If they have a home that was their homestead, and they have any intent to return home, then the home can be a exempt asset. But the elder will not have anymore of their income (like their SS) to pay for anything on the home as they are required to do a co-pay to the NH of their monthly income. This is if the elder is a widow or widower so no spouse still living in the house. So somebody else in the family will have to pay for everything on the home from now till forever PLUS the home will have either a possible claim or lien on the property for Medicaid Estate Recovery (MERP) after they die. Most families decide to just go ahead and sell the house and use the proceeds from the sale to pay for care and do a spend-down to get the elder to qualify for Medicaid. The family puts the house up for sale as they can't afford to private pay for care.

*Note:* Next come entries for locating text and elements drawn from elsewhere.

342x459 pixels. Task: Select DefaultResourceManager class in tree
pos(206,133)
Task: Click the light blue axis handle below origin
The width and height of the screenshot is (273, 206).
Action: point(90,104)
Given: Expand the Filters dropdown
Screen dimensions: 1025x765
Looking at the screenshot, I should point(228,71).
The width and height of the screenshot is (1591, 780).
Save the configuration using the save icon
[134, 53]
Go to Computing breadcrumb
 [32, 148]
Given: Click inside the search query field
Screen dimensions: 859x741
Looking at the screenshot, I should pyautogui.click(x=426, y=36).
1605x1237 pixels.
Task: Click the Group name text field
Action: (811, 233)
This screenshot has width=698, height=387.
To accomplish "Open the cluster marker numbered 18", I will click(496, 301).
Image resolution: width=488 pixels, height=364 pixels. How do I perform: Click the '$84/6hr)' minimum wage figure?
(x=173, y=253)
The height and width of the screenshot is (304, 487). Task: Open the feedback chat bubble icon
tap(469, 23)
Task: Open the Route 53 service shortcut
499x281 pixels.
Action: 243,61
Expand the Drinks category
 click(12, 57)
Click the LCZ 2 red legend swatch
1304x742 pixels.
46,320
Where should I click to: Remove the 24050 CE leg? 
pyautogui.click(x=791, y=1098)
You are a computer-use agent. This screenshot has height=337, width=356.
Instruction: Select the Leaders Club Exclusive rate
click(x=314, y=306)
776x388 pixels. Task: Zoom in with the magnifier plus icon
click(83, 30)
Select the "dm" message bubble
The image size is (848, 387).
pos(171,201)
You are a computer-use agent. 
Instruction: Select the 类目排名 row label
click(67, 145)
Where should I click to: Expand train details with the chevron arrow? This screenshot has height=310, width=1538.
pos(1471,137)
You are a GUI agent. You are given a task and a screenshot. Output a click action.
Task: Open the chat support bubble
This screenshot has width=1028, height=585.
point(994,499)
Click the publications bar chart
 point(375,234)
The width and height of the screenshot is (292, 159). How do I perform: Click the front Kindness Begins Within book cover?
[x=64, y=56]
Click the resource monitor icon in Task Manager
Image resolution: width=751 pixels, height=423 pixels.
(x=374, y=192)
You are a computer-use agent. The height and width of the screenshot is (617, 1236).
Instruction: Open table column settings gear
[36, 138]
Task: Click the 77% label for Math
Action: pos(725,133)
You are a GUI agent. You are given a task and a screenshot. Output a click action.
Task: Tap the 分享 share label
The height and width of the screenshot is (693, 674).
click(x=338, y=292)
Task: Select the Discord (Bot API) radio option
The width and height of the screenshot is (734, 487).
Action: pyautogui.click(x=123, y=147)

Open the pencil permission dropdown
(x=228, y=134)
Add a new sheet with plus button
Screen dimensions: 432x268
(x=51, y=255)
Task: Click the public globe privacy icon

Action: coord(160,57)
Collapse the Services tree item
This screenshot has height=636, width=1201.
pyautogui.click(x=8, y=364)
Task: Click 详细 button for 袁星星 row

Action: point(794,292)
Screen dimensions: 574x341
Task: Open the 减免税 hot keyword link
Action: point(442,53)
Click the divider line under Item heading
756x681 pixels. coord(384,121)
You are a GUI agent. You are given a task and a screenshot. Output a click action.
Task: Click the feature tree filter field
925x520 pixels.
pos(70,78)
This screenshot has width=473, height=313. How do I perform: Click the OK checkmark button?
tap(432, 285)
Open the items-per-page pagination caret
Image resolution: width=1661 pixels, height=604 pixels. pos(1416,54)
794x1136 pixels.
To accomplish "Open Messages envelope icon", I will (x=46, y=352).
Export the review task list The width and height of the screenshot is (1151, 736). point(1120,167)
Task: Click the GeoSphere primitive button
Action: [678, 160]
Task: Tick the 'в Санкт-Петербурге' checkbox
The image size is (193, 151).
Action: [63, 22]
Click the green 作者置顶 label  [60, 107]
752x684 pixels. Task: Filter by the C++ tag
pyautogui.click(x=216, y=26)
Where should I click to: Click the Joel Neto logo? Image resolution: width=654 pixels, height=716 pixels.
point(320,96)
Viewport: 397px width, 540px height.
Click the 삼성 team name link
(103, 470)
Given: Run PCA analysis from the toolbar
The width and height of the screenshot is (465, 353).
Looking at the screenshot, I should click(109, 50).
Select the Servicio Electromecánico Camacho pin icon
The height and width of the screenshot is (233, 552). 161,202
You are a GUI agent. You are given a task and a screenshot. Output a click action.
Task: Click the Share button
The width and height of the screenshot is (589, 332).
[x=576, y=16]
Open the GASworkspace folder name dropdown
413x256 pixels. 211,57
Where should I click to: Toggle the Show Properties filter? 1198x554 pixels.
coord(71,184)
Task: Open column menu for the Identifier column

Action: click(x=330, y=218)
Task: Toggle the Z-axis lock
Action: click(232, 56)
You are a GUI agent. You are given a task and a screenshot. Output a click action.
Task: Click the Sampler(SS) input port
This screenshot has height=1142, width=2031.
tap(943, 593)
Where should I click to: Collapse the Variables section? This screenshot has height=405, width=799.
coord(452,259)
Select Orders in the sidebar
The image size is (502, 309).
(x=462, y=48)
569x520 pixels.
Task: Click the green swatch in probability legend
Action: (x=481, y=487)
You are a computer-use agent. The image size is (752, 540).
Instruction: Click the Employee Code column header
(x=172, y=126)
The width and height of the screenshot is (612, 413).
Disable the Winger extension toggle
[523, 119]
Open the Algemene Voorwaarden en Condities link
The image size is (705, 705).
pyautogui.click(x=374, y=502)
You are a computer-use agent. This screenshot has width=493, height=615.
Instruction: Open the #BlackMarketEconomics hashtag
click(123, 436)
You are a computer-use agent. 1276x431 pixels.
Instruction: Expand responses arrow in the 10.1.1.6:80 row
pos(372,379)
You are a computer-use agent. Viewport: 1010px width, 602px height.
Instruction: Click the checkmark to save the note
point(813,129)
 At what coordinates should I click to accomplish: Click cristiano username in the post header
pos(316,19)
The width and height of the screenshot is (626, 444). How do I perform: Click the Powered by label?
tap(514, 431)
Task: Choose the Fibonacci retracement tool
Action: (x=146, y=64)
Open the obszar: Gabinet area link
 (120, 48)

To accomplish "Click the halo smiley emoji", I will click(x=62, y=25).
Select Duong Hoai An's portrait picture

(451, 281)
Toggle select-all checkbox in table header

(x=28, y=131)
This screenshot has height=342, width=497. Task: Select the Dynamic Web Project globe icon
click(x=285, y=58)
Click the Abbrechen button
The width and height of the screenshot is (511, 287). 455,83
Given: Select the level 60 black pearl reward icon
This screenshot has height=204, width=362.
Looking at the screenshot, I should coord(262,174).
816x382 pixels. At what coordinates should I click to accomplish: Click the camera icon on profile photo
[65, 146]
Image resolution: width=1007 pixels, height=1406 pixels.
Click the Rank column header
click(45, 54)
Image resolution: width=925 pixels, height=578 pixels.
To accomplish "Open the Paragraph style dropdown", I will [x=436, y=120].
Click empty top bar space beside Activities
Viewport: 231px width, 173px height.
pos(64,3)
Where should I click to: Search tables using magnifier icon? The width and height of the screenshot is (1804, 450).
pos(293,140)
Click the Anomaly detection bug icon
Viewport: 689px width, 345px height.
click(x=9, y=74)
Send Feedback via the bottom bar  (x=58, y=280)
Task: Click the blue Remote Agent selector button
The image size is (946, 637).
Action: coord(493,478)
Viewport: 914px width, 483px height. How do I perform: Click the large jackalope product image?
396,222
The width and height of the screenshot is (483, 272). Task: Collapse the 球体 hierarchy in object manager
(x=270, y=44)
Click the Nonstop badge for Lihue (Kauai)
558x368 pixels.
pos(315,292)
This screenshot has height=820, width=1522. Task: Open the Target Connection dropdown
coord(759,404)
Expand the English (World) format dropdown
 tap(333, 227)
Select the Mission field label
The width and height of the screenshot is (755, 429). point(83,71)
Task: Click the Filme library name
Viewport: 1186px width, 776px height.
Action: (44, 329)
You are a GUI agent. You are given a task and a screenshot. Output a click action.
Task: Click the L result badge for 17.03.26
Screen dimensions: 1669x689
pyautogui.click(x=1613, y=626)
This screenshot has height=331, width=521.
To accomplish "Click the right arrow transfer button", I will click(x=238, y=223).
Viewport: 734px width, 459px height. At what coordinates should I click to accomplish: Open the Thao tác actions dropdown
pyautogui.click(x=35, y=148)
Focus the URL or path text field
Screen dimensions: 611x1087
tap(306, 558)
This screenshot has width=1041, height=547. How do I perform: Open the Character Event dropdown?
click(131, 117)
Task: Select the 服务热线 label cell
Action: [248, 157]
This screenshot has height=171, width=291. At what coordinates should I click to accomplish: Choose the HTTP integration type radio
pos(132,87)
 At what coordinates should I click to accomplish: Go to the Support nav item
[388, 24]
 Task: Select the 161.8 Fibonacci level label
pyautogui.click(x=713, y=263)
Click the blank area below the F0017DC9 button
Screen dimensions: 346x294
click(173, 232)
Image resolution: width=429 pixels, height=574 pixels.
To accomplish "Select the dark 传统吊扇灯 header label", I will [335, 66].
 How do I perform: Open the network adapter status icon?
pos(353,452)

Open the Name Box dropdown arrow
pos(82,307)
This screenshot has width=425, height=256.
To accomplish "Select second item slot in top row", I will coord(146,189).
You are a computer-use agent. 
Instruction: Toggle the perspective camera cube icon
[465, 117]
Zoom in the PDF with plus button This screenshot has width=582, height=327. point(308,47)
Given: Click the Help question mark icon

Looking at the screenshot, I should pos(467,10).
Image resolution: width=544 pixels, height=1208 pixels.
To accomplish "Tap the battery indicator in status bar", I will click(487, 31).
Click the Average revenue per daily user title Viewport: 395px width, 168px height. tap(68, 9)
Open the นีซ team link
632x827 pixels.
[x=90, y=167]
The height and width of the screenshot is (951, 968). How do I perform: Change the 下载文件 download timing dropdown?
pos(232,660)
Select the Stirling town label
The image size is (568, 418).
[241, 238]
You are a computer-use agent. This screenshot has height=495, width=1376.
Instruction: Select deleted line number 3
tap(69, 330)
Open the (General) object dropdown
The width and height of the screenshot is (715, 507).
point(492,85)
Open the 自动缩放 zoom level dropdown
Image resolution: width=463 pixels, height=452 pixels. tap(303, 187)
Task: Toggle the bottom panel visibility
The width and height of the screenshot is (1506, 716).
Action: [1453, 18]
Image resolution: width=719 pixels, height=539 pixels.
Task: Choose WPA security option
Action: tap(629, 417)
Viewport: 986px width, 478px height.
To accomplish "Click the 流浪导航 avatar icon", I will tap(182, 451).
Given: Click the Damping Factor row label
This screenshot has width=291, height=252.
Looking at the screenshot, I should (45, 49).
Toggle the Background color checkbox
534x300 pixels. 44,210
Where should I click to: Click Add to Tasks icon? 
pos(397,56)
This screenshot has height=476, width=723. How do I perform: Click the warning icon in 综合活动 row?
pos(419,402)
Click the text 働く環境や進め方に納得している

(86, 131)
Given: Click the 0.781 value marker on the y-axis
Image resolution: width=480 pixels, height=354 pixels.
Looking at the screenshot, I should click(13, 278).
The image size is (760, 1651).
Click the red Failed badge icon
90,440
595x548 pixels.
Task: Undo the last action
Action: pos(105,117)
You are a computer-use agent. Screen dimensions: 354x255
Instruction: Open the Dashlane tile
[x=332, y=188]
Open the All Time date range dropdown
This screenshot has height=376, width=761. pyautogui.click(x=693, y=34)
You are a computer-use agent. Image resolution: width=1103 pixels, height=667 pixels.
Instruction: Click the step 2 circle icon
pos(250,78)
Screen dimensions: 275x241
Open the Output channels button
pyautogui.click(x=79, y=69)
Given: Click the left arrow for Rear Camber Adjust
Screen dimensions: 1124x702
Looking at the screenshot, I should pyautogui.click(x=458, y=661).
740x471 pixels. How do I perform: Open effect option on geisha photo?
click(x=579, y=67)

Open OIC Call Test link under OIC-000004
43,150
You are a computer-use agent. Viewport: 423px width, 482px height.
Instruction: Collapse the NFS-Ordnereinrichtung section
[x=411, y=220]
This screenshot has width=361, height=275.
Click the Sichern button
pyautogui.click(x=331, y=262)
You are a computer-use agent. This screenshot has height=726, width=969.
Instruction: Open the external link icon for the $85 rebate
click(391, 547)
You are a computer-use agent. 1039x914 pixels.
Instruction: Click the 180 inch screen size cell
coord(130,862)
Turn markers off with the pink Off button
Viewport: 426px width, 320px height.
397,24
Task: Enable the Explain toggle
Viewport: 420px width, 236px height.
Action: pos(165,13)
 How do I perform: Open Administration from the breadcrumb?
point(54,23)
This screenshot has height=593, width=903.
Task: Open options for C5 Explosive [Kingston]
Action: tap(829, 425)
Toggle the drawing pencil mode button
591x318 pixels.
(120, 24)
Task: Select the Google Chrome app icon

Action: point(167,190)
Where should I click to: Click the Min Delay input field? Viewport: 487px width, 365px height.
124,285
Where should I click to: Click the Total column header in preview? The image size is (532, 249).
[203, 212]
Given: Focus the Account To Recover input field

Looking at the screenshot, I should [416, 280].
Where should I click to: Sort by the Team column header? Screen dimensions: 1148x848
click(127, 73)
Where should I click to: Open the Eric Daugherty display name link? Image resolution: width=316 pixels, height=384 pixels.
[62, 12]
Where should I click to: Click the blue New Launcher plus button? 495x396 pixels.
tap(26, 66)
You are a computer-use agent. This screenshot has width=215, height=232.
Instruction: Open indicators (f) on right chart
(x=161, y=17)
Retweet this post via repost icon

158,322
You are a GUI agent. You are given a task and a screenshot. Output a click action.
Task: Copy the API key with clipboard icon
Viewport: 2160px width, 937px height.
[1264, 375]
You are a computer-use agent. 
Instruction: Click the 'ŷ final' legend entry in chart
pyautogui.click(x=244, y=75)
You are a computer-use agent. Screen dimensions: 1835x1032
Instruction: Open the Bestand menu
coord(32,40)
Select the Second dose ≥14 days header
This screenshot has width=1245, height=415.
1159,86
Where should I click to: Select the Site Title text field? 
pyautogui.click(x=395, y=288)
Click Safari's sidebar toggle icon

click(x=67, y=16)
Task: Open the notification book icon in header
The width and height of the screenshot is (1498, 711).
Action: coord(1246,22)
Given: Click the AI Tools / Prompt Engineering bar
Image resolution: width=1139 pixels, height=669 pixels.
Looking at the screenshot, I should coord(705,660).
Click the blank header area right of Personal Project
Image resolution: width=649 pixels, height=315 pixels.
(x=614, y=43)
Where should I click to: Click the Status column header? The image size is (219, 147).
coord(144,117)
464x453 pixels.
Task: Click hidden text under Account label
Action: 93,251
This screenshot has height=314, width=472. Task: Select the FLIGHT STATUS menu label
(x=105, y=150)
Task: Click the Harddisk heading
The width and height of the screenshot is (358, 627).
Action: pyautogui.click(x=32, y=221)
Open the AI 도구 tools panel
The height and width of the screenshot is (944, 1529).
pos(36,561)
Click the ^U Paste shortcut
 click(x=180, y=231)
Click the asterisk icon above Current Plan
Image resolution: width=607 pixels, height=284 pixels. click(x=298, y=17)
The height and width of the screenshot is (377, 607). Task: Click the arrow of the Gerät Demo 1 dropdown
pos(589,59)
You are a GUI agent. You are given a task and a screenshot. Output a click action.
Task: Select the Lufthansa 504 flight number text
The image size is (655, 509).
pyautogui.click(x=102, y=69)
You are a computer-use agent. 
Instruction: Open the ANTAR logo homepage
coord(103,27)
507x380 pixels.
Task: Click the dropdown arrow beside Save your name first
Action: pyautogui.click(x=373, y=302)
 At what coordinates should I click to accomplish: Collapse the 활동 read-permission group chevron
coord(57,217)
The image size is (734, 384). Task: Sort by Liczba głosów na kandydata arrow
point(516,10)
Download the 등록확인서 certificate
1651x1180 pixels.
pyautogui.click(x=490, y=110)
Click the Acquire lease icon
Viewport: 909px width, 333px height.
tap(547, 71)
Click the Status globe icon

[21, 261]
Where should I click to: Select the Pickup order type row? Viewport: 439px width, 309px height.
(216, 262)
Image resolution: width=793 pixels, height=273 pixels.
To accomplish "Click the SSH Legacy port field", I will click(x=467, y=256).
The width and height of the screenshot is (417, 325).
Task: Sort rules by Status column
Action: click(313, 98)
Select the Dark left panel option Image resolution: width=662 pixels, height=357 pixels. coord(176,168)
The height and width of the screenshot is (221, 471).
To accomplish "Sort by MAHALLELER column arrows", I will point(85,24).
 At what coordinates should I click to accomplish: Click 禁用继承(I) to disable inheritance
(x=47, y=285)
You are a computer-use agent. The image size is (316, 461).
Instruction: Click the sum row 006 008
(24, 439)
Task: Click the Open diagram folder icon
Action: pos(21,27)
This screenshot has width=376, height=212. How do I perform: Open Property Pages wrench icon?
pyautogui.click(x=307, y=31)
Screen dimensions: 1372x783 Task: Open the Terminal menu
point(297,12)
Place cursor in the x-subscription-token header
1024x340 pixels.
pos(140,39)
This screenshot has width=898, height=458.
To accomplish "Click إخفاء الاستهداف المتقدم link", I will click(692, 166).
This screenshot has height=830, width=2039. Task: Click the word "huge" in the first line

But you do not have to sell the homestead if someone pays for house stuff for the rest of Aunt's life and she maintains her right to return home. And then deal with MERP after their death. For most families this isn't realistic.
This is for a property that qualifies as exempt. I think you all are going to have an BIG issue in meeting the qualification for exemption if the house & land were a gift to her and never was her homestead. Then the value of the house & land are assets over 2k and will keep her from qualifying for Medicaid. THey will have to be sold with the $ from the sale used for her care or her needs. The local tax assessor info on the property is in the state's system so your aunts name is in the overall state's database as owner. Medicaid will know this eventually.
Find the latest tax assessor statement, that will give you a benchmark at just how much money you will need to try to sell it for. You may also be able to go on-line to the county website to get this info too.
At this point, you probably don't have the full 5 years to gift the property to the sister in law. If you do this now, Aunt will face a transfer penalty from Medicaid
and Medicaid won't pay a dime for her NH till the penalty is paid. Your situation show why long term planning for Medicaid is just so important.
Really I'd see an elder law attorney to see how to best structure putting up the house & land for sale and using the money to get things for auntie that are OK. Like a prepaid funeral & burial, dental work, new hearing aids, etc. Good luck.